J'attendais au moins un album de lama ce matin, j'en ai eu deux de souchon mais enfin, c'est déjà ça.

   Du coup j'ai acheté la totale des albums de souchon, excepté toto 30 ans de malheur parce que le malheur c'est toujours plus cher comme dit je sais plus qui, quelqu'un de subtile, ferré ou nougaro ça me reviendra. Quelqu'un de subtile comme ces deux-là qui le sont parce qu'ils ont des idéaux, souchon n'est pas spécialement subtile parce qu'il n'en a rien à carrer, pour souchon tout est là.

 

   Je me rends compte à le lire, qu'aussi bien mon mental est tributaire du système freudien, que ma poésie est formatée par apollinaire, essentiellement, je n'en avais pas conscience. L'élan de ma poésie est celui d'apollinaire. Et je m'explique tellement bien les choses que je ne comprends même plus ce que serait cet élan.

 

   Et j'ai recollé le néon de la cuisine avec du double scotch, il aura donc tenu éh, un bon moment.

 

   Et je ne sais pas ce que je vais pouvoir faire aujourd'hui tellement ça part dans tous les sens.

 

   C'est tout de même quelque chose ces ritals au football, qui  jouent des mains à tours de bras, sur le terrain on préfèrerait encore qu'ils parlent avec, qui tirent les tee-shirt, travaillent l'adversaire au corps comme des glues sensuelles, c'est virilement aussi noble que neymar qui tricote avant de tirer un pénalty quelle engeance, ce devrait être interdit, les gonzesses.

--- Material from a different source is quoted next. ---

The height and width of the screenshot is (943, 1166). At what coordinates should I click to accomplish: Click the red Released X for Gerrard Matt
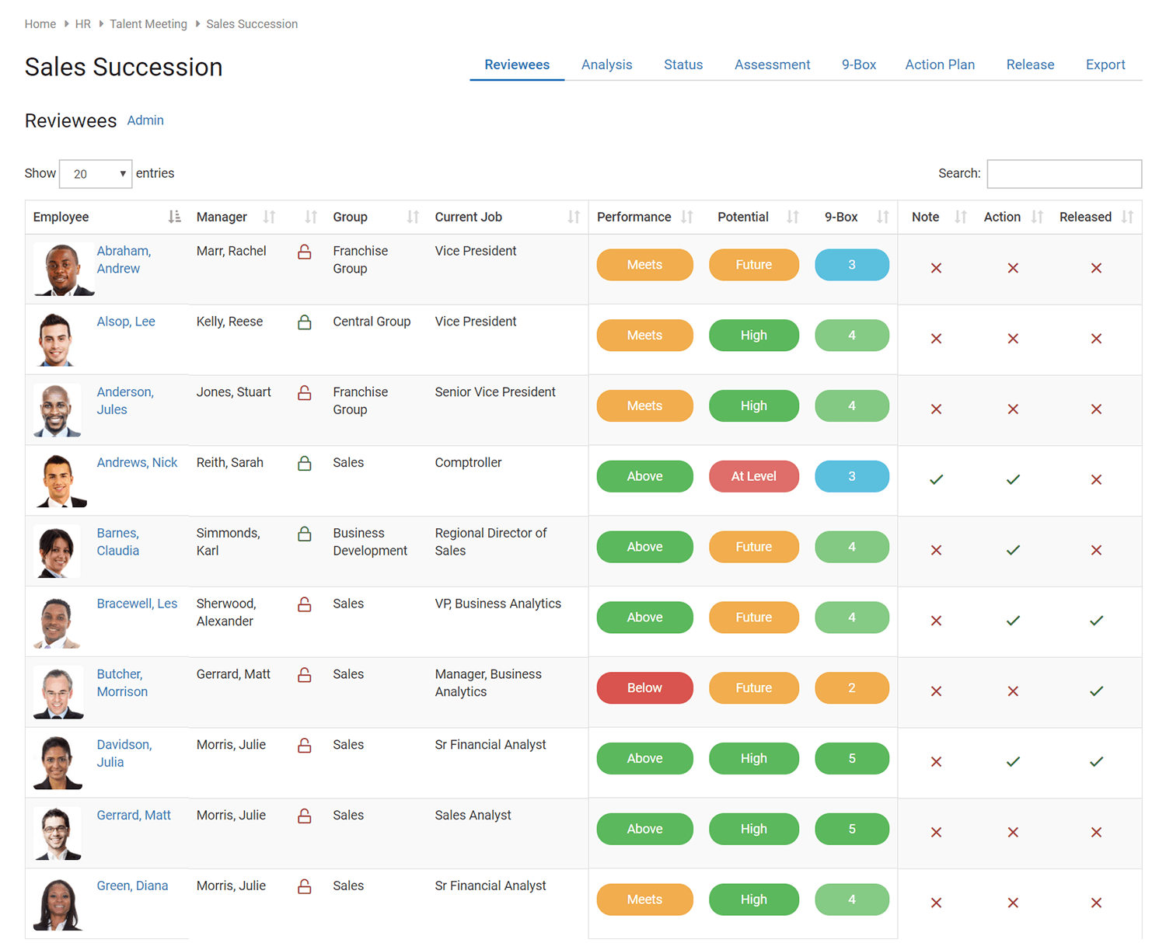point(1096,832)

   Je crois bien me dis-je pour ma petite perfidie de caractère, qu'un footballeur italien ça défend l'honneur de maman, qui n'en a pas vraiment besoin, si l'on en juge par la madone - un truc approximatif je dis là peut-être, parce que dés que je parle des anges ou de la sainte vierge j'ai des nuages dans le cerveau.

 

   J'ai fait la même chose qu'hier, cette fois c'est le ponçage qui m'aura entièrement occupé. Mais l'escalier est prêt.

   D'ici deux jours la grande chuisine du premier pourra se farder d'arborer sa toute nouvelle et vertébrale descente de rein d'airain, mais je ne suis pas sûr du bon coté de la face, et de fait comme il y a une demie volte, je vis bien, au pied de cet escalier, dans son giron, c'est con.

   Et je n'ai toujours pas donné mon coup de balai du grand tutoyage de printemps.